*** Data for processing

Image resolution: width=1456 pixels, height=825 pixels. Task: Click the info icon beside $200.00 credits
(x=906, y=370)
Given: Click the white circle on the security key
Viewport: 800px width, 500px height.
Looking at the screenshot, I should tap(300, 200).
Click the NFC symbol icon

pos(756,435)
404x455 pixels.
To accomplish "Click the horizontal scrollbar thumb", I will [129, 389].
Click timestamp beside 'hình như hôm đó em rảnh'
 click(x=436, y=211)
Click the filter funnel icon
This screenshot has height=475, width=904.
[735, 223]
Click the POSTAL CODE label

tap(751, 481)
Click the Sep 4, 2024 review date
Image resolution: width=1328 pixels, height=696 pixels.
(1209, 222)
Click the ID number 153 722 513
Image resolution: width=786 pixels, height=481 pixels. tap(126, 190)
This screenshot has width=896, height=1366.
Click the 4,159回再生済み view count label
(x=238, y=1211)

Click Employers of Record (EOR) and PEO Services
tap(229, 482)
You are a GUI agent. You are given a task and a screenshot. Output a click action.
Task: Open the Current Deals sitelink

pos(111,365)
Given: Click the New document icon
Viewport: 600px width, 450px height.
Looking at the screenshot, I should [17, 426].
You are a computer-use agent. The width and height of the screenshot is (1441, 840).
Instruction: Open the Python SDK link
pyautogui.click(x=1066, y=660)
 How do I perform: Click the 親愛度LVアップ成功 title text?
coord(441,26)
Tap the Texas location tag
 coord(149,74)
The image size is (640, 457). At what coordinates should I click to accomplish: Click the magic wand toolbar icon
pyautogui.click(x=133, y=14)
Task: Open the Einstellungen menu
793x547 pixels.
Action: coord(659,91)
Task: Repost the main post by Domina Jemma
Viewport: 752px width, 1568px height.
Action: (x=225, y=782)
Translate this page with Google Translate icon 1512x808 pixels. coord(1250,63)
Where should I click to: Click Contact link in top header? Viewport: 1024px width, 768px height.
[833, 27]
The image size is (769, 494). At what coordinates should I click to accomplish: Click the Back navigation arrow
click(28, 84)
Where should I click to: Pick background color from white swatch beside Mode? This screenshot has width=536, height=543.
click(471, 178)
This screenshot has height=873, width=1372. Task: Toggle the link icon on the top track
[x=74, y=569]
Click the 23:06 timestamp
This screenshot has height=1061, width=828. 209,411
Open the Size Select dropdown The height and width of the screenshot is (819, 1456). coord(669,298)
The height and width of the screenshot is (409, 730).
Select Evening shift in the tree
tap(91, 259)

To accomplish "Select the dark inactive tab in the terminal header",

******

> [Problem to work on]:
Every record should be given again without alteration.

> [Output of the task]:
Image resolution: width=1456 pixels, height=825 pixels. Task: Click the info icon beside $200.00 credits
(x=906, y=370)
Given: Click the white circle on the security key
Viewport: 800px width, 500px height.
Looking at the screenshot, I should tap(300, 200).
Click the NFC symbol icon

pos(756,435)
404x455 pixels.
To accomplish "Click the horizontal scrollbar thumb", I will [129, 389].
Click timestamp beside 'hình như hôm đó em rảnh'
 click(x=436, y=211)
Click the filter funnel icon
This screenshot has height=475, width=904.
[735, 223]
Click the POSTAL CODE label

tap(751, 481)
Click the Sep 4, 2024 review date
Image resolution: width=1328 pixels, height=696 pixels.
(1209, 222)
Click the ID number 153 722 513
Image resolution: width=786 pixels, height=481 pixels. tap(126, 190)
This screenshot has width=896, height=1366.
Click the 4,159回再生済み view count label
(x=238, y=1211)

Click Employers of Record (EOR) and PEO Services
tap(229, 482)
You are a GUI agent. You are given a task and a screenshot. Output a click action.
Task: Open the Current Deals sitelink

pos(111,365)
Given: Click the New document icon
Viewport: 600px width, 450px height.
Looking at the screenshot, I should [17, 426].
You are a computer-use agent. The width and height of the screenshot is (1441, 840).
Instruction: Open the Python SDK link
pyautogui.click(x=1066, y=660)
 How do I perform: Click the 親愛度LVアップ成功 title text?
coord(441,26)
Tap the Texas location tag
 coord(149,74)
The image size is (640, 457). At what coordinates should I click to accomplish: Click the magic wand toolbar icon
pyautogui.click(x=133, y=14)
Task: Open the Einstellungen menu
793x547 pixels.
Action: coord(659,91)
Task: Repost the main post by Domina Jemma
Viewport: 752px width, 1568px height.
Action: (x=225, y=782)
Translate this page with Google Translate icon 1512x808 pixels. coord(1250,63)
Where should I click to: Click Contact link in top header? Viewport: 1024px width, 768px height.
[833, 27]
The image size is (769, 494). At what coordinates should I click to accomplish: Click the Back navigation arrow
click(28, 84)
Where should I click to: Pick background color from white swatch beside Mode? This screenshot has width=536, height=543.
click(471, 178)
This screenshot has height=873, width=1372. Task: Toggle the link icon on the top track
[x=74, y=569]
Click the 23:06 timestamp
This screenshot has height=1061, width=828. 209,411
Open the Size Select dropdown The height and width of the screenshot is (819, 1456). coord(669,298)
The height and width of the screenshot is (409, 730).
Select Evening shift in the tree
tap(91, 259)

To accomplish "Select the dark inactive tab in the terminal header",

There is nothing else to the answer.